Instructions to follow:
Without further comment, state how many lines in the listing below contain the word "agent".

Information:
[Start of section]

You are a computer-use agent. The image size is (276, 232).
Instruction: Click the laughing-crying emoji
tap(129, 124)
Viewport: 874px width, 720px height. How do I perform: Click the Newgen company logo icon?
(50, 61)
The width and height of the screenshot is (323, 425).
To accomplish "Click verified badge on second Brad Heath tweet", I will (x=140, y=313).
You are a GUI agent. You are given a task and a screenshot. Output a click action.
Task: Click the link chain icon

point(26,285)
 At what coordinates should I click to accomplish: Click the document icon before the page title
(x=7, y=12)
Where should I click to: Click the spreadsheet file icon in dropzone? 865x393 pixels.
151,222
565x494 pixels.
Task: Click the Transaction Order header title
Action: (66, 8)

[End of section]
[Start of section]

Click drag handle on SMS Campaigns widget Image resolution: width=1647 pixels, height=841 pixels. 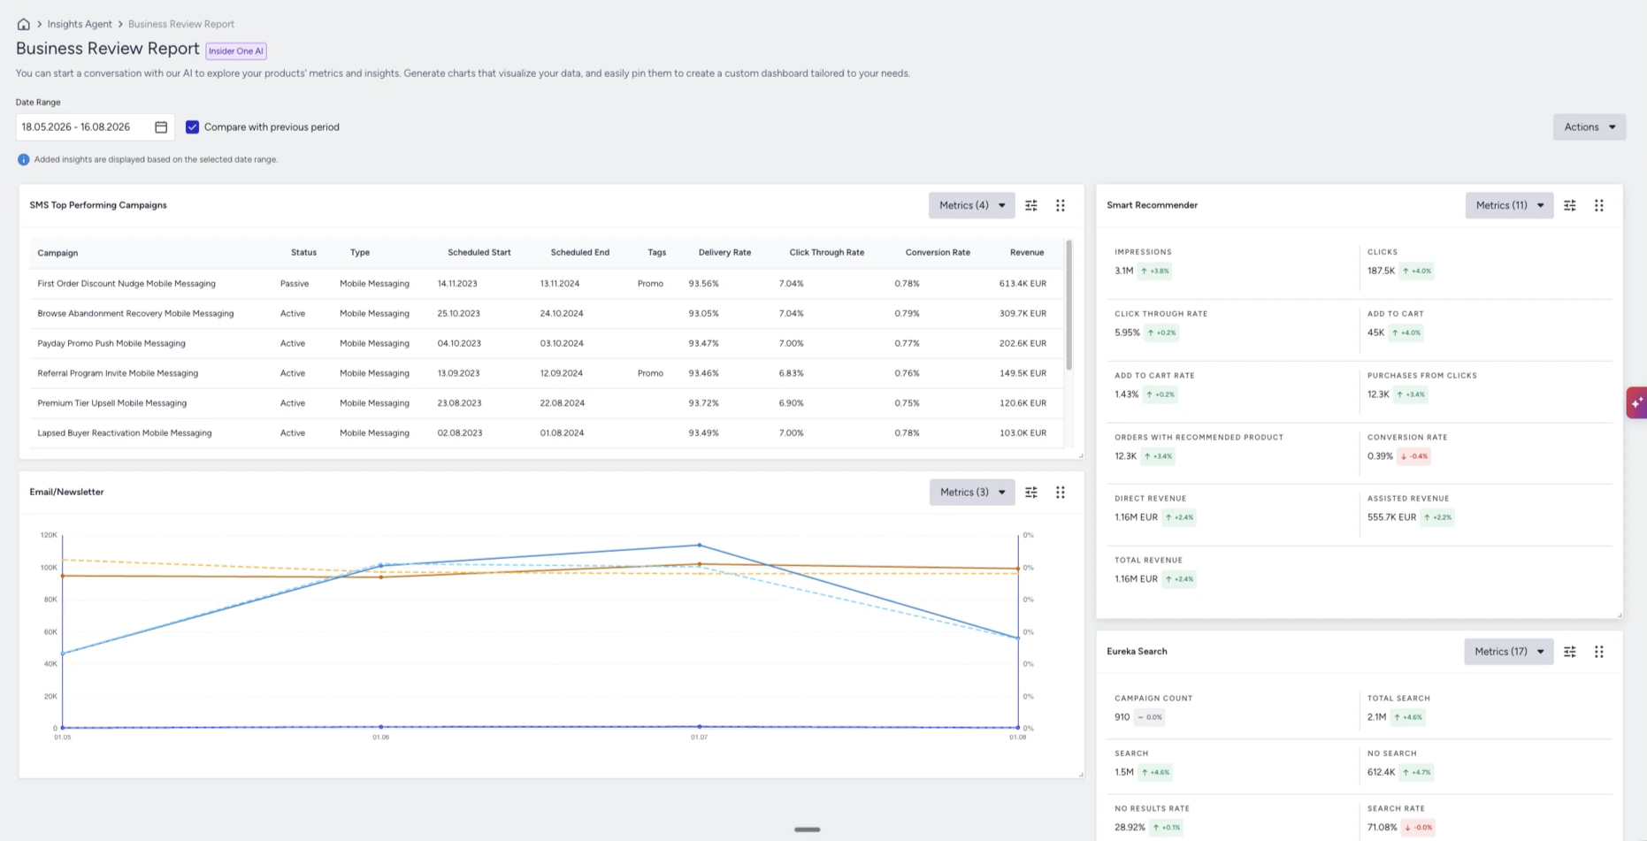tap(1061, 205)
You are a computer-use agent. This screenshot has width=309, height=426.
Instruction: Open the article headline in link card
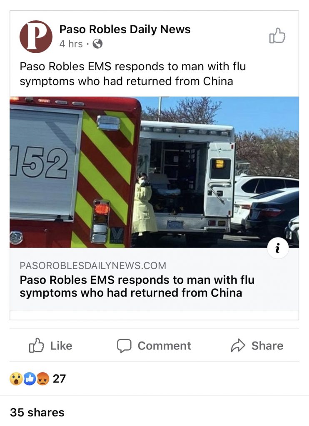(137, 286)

[End of section]

Written answer:
3